In the series finale of The Office, the shortcut accounting strategy of mistake-prone Dunder-Mifflin accountant Kevin Malone is revealed. If the numbers don’t work – just insert a made-up digit (which he called a “Keleven”) to force them to work.
“A mistake plus ‘Keleven’ gets you home by seven.”
While Kevin was fired for his fraudulent accounting practices, it seems he would fit right in at the Defense Finance and Accounting Service (DFAS) – the Pentagon’s accounting support office.
The Government Accountability Office (GAO) released a “bombshell” report this week that found that the DoD made more than 562,568 accounting adjustments in 2018. It is reported that these adjustments totaled $35 trillion in value.
While adjustments can be a routine part of bookkeeping, the amount, type, and lack of support for the DoD adjustments are well outside the bounds of normal accounting practices.
The most egregious example is the use of forced-balance adjustments – the Pentagon’s version of Keleven.
The Treasury serves as the the government’s bank and keeps the records for spending authority for each federal agency. Each agency is supposed to reconcile their cash balances with the Treasury’s records each month – similar to an individual balancing their checkbook.
The DoD components (i.e. Army, Navy, etc) send their summarized financial data to DFAS, who then consolidates that information to obtain department-wide financial information which is used to check the numbers against the Treasury.
If the numbers that the DFAS collects from the components does not match the balance at the Treasury, instead of researching and identifying the cause of the differences – the DoD will use a trick out of the Kevin Malone playbook and adjust the numbers to force them to match…without even checking to see why they didn’t match in the first place.
Or as GAO puts it, “we found that DFAS systematically recorded forced-balance adjustments to replace information that DOD components submitted with the amounts that Treasury reported without reconciling and researching the causes of differences and making any appropriate adjustments.”
This includes one example where DFAS decreased its fund balance with the Treasury “by $14,232,000 without recording a change to a corresponding account.”
In the private sector this practice is called fraud. In the Pentagon it’s a normal business practice.
These are not just some rare occasions of malfeasance. In the fourth quarter of 2018 alone, DFAS made approximately 36,000 forced-balance adjustments.
GAO also found that the DoD uses accounting adjustments on an automated basis without properly ensuring that the numbers work.
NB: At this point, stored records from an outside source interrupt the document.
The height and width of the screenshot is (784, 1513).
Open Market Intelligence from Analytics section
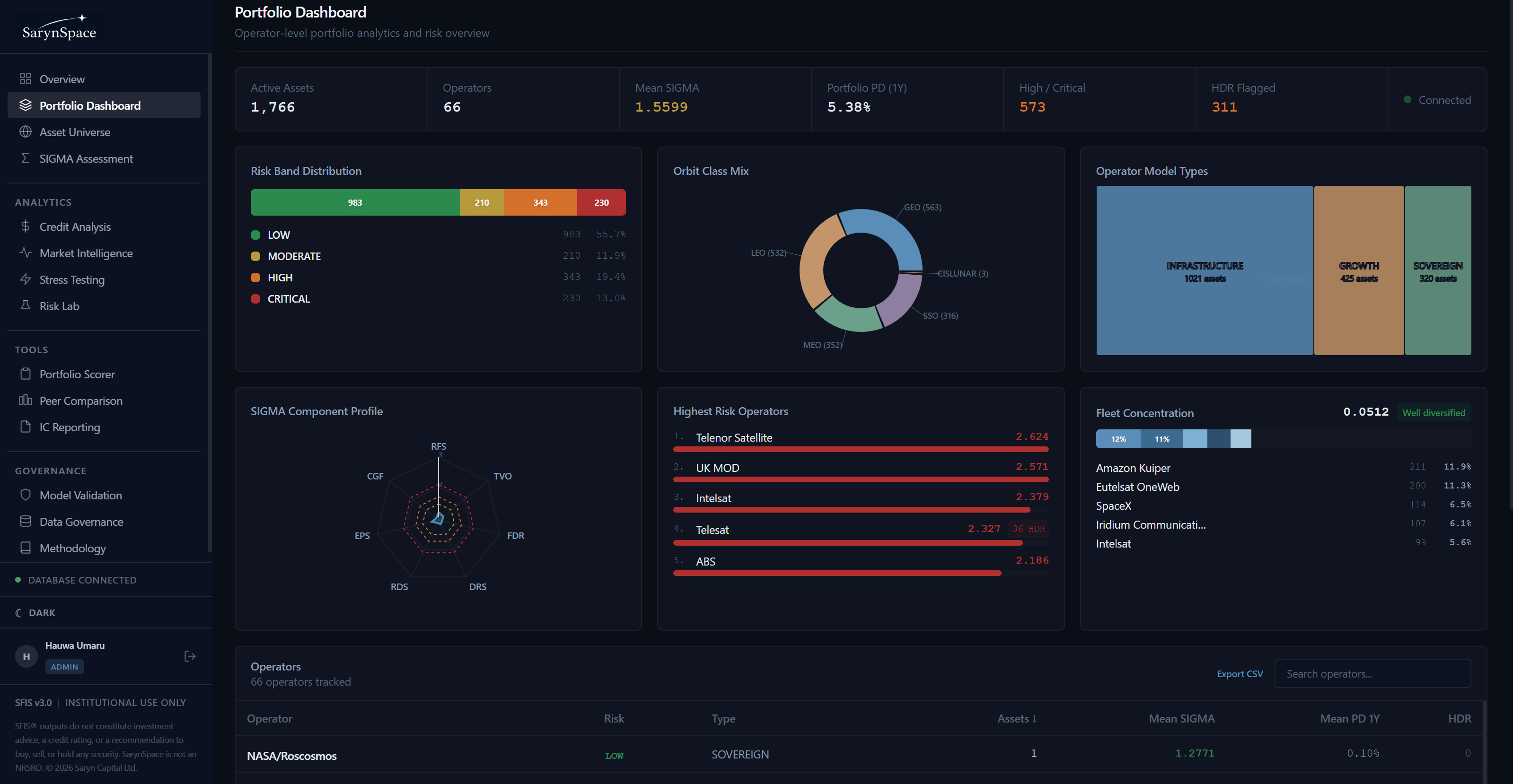[x=86, y=253]
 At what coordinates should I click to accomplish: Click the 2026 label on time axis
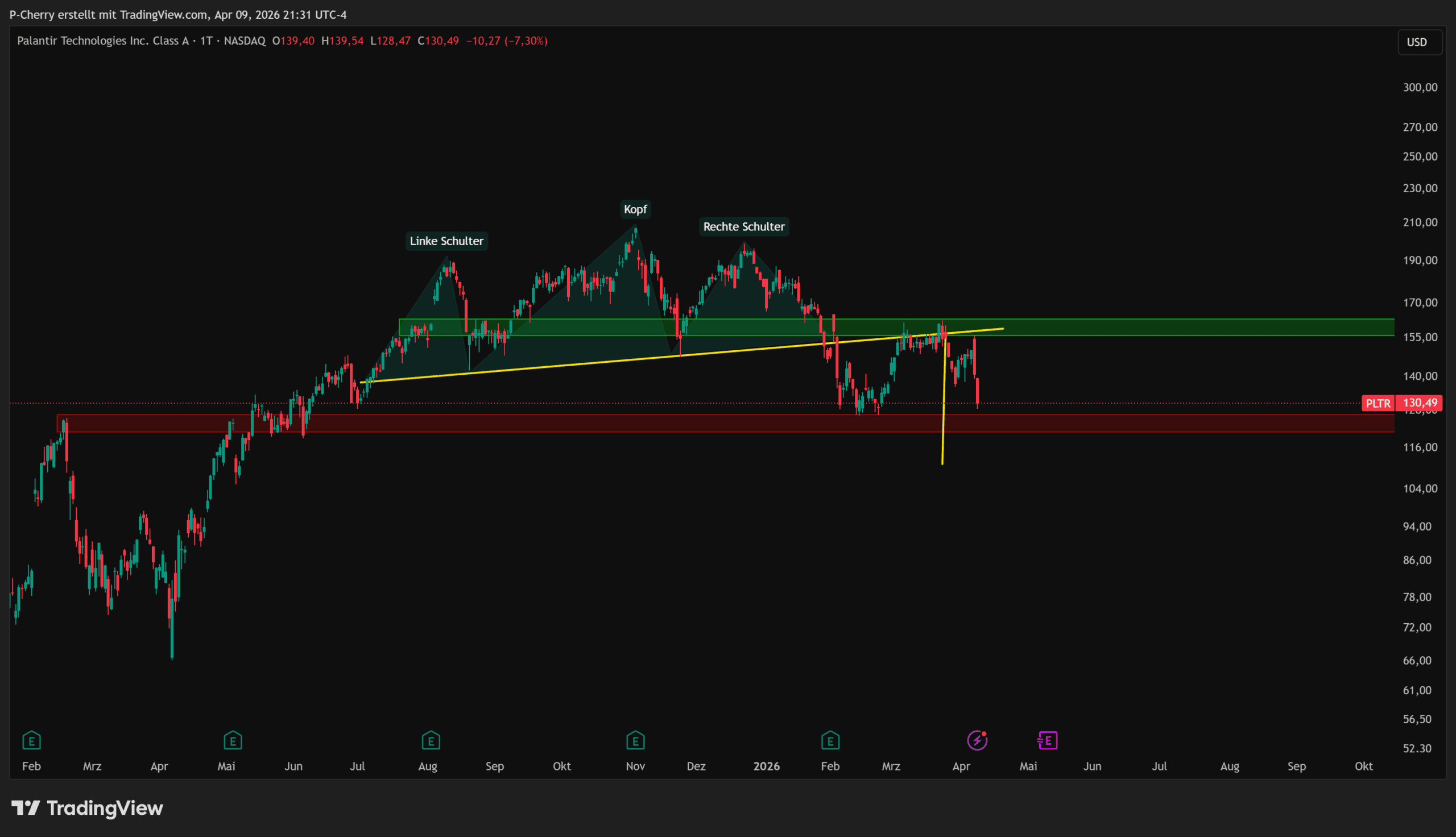tap(766, 766)
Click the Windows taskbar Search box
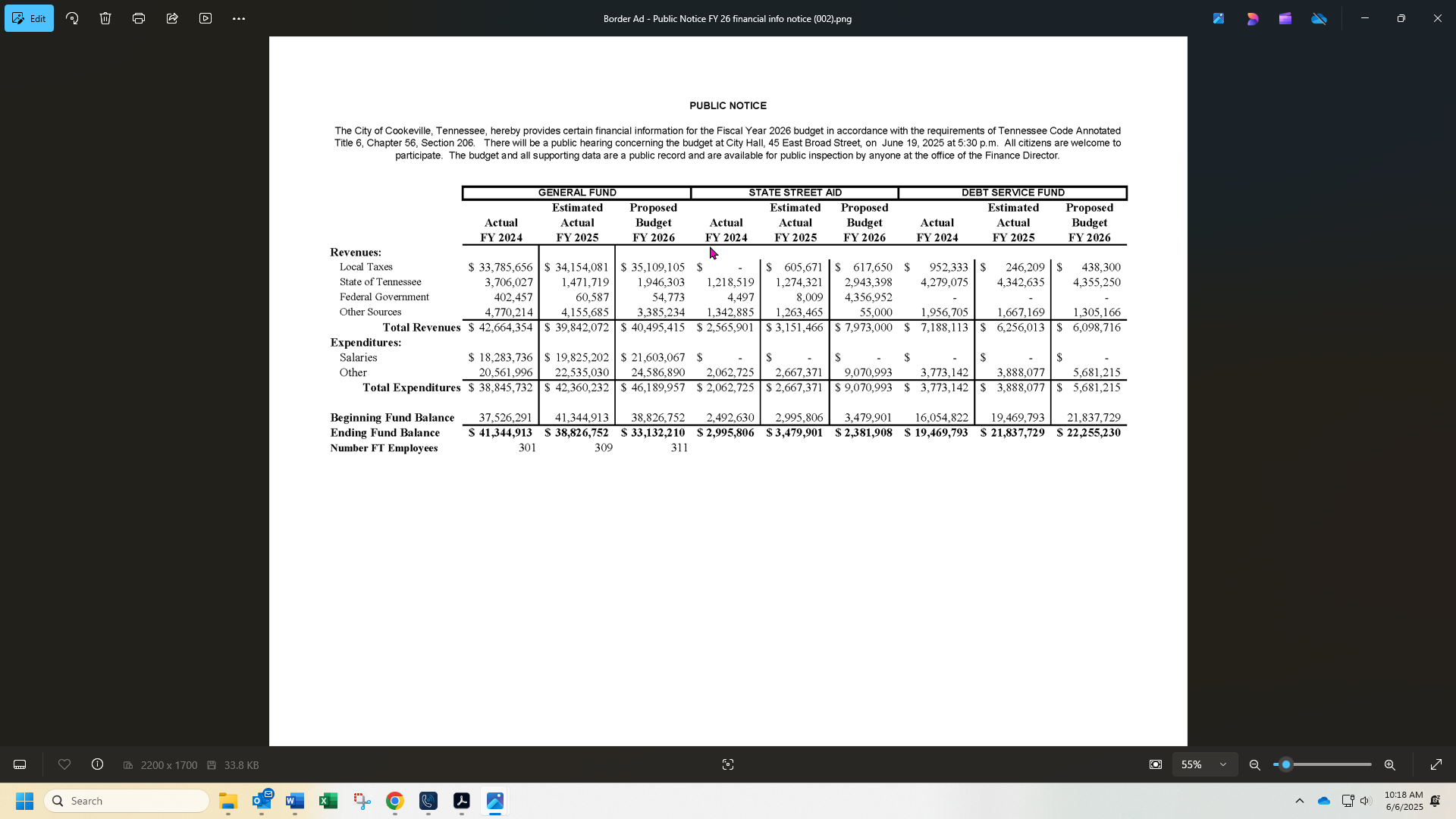This screenshot has height=819, width=1456. pyautogui.click(x=127, y=801)
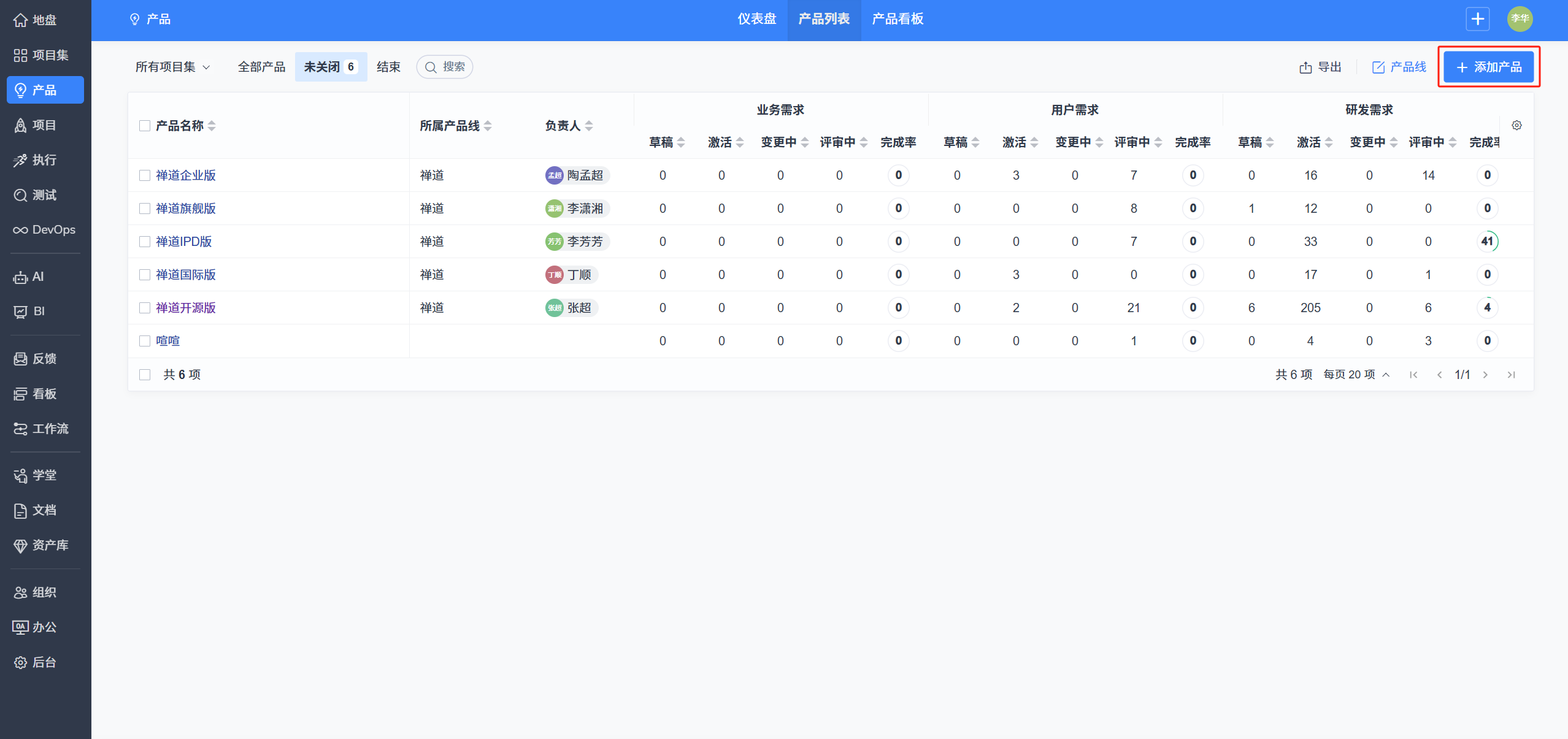
Task: Expand the 所有项目集 dropdown
Action: point(172,67)
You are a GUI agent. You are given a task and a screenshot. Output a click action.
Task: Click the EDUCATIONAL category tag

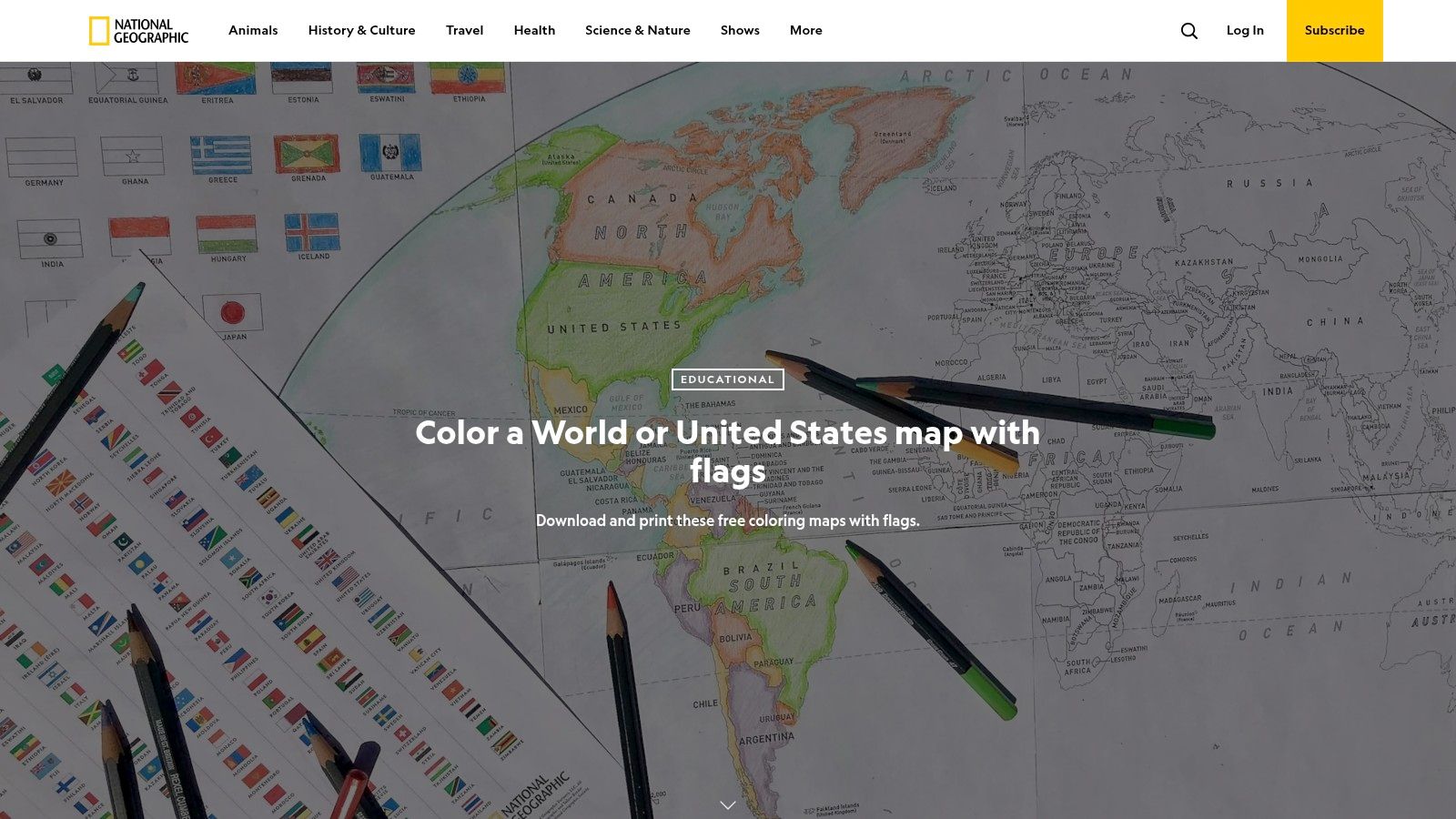[727, 379]
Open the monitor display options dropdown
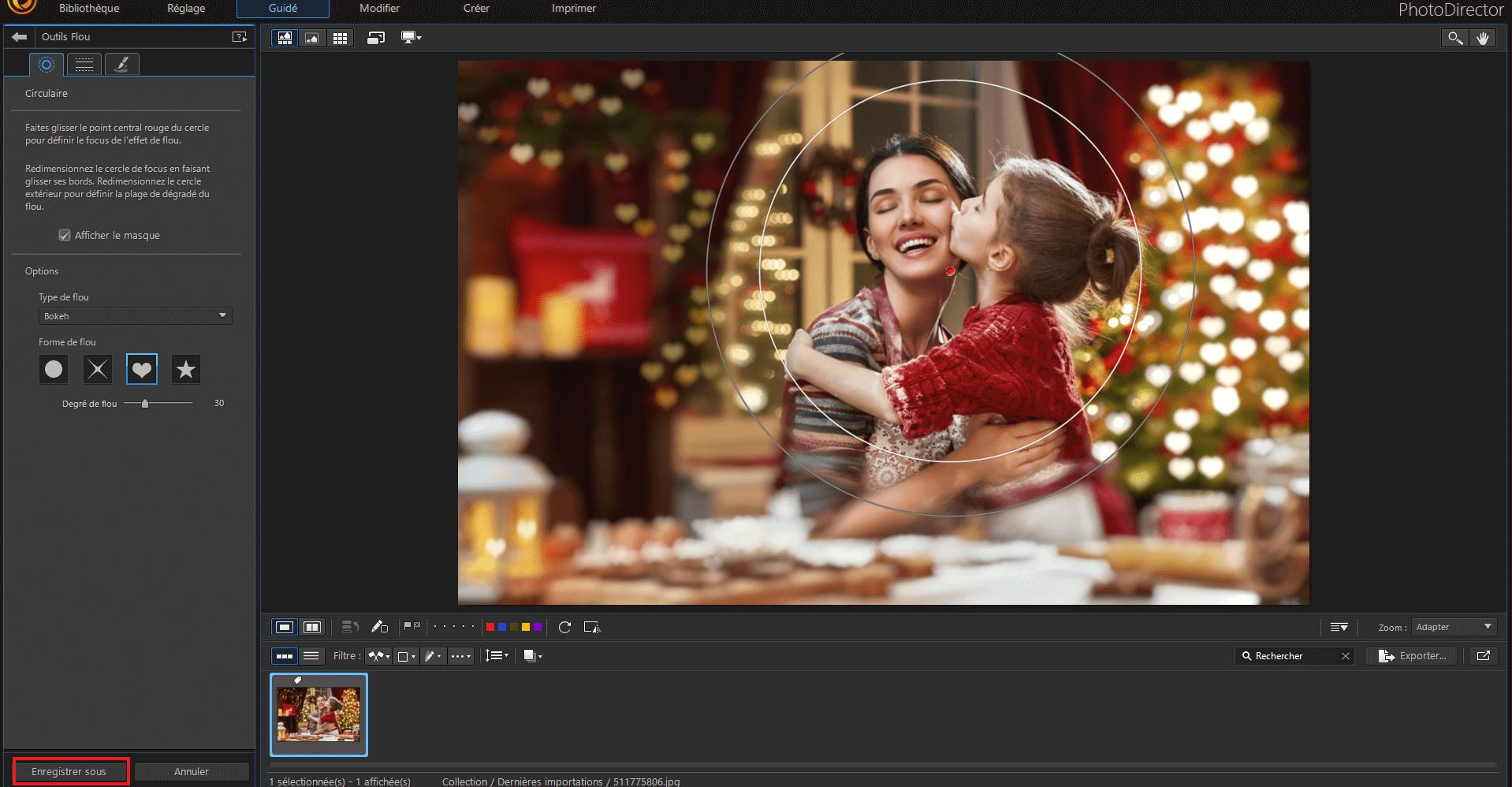 coord(411,37)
While these adjustments can be appropriate, DFAS does not utilize a system to ensure that these adjustments are accurate. Instead, they examine a sample selection of adjustments. If no errors are found they determine that all the adjustments in that category are accurate for the entire year.
GAO determined that 96% of the approximately 200,000 adjustments that DFAS made in the fourth quarter of 2018 were made without proper support documentation as required by DoD policy and federal control standards.
The DoD is the only federal agency that cannot pass an audit. The mass use of adjustments is a major indicator of why.
Unfortunately, there is no sign that this will be changing soon. While DoD did acknowledge to GAO that they are implementing a strategy to provide supporting documentation when they make adjustments, the DoD does not have any plans to fix the accounting systems that lead to the ubiquitous use of accounting adjustments in the first place.
Financial information is critical to decision makers and the public so that we can make sure our taxpayers’ dollars are being used wisely. The GAO report indicates that DoD’s numbers are unreliable, which means we don’t have financial information we can trust in order to make well-informed decisions.
Yet, Congress continues to provide massive funding boosts to the agency. Since 2016, defense spending is up $130 billion or 21%.
So much for incentives to get the DoD to clean up their act.
The good news is, Pentagon spokesman Kevin Malone says they think they’ll be able to fix the system by 20-keleven.